Audiência sobre morte de ciclista atropelada por charrete em praia de SP será retomada em março
Audiência sobre morte de ciclista por charrete em SP retoma em março

Audiência sobre morte de ciclista atropelada por charrete em praia de SP será retomada em março

A audiência de instrução do processo que investiga a morte da ciclista Thalita Danielle Hoshino, de 38 anos, será retomada no próximo dia 27 de março, no Fórum de Peruíbe, no litoral sul de São Paulo. O charreteiro Rudney Gomes Rodrigues, de 31 anos, é acusado de atropelar e matar a vítima durante um passeio na praia, e a Justiça mantém sua prisão preventiva.

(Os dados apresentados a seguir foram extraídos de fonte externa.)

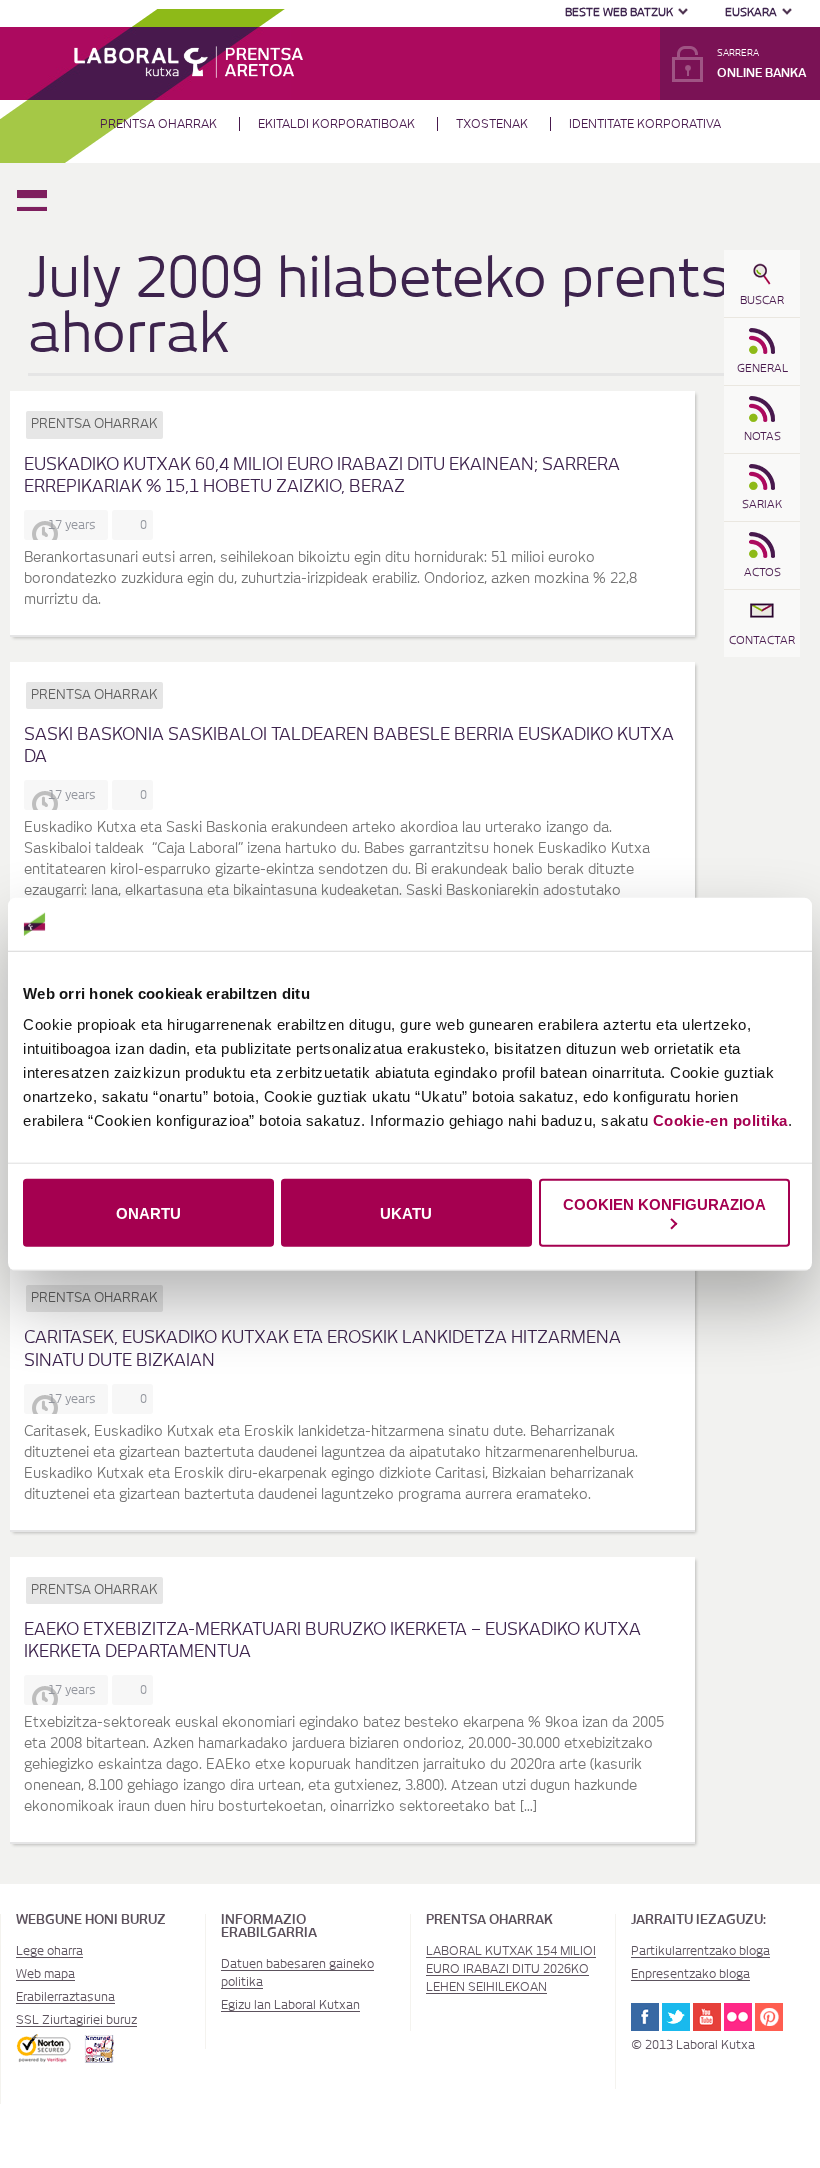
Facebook (645, 2017)
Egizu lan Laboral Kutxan (290, 2005)
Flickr (738, 2017)
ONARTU (148, 1212)
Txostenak (492, 124)
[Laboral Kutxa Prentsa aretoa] (189, 60)
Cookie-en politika (720, 1120)
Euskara (751, 12)
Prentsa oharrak (158, 124)
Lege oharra (49, 1951)
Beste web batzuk (619, 12)
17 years (75, 525)
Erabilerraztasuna (65, 1997)
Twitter (676, 2017)
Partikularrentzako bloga (700, 1951)
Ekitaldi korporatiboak (336, 124)
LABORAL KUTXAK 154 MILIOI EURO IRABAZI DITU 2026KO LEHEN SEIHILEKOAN (511, 1969)
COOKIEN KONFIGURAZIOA (664, 1204)
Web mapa (45, 1974)
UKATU (406, 1212)
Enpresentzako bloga (690, 1974)
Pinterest (769, 2017)
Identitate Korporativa (645, 124)
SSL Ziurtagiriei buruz (76, 2020)
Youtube (707, 2017)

Detalhes do acidente e andamento processual

O trágico acidente ocorreu no dia 23 de fevereiro de 2025, enquanto Thalita pedalava na faixa de areia da Avenida Santa Cruz, em Itanhaém, acompanhada pela amiga Gabriela Ferreira Neves de Andrade, de 26 anos. A ciclista foi atingida por uma charrete conduzida por Rudney, sofrendo um grave traumatismo cranioencefálico.

Após ser socorrida e levada ao Hospital Irmã Dulce, Thalita permaneceu internada por dois dias, mas não resistiu aos ferimentos e veio a falecer. O delegado Arilson Veras Brandão, titular da Delegacia de Investigações Gerais de Itanhaém, alterou a tipificação do crime no inquérito de homicídio tentado para homicídio consumado após o óbito.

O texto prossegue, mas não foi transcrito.